Domestic team information
- 1938–1951: Scotland

Career statistics
| Competition | First-class |
| Matches | 4 |
| Runs scored | 75 |
| Batting average | 15.00 |
| 100s/50s | –/– |
| Top score | 21* |
| Balls bowled | 453 |
| Wickets | 17 |
| Bowling average | 14.47 |
| 5 wickets in innings | 1 |
| 10 wickets in match | – |
| Best bowling | 5/54 |
| Catches/stumpings | 3/– |
- Source: Sam Thomson at Cricinfo

= Sam Thomson (sportsman, born 1911) =

Scottish footballer

Samuel Johnstone Thomson (27 May 1911 – 23 March 1995) was a Scottish amateur sportsman who played football and cricket.

== Sporting career ==

=== Football ===
Thomson played as a centre half in the Scottish League for Queen's Park from 1935 to 1942 and was capped by Scotland at amateur level.

=== Cricket ===
Thomson was a club cricketer for Ferguslie Cricket Club. He made his debut for Scotland in first-class cricket against Ireland at Glasgow in July 1938, with him making a further appearance the following month against Yorkshire at Harrogate as part of Scotland's tour of England.
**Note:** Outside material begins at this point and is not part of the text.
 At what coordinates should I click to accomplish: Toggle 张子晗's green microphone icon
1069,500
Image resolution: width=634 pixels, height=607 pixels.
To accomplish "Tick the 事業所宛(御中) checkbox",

Following the Second World War, he resumed playing first-class cricket for Scotland, making two further appearances. The first came in 1946 against Ireland, while the second came in 1951 against Warwickshire on Scotland's tour of England. In four first-class matches, Thomson scored 75 runs with a highest score of 21 not out. It was as a leg break googly bowler that Thomson had an impact, taking 17 wickets at an average of 14.47; he took one five wicket haul, with figures of 5 for 54 on debut against Ireland.

== Personal life ==
Thomson was born at Johnstone in May 1911. He was educated at Camphill Secondary School, before matriculating to the University of Glasgow. After graduating, he became a schoolteacher. During the Second World War, he was an emergency commission in the Royal Air Force Volunteer Reserve as a pilot officer on probation in March 1943. In September of the same year, he was promoted to flight officer on probation. Thomson died at Paisley in March 1995.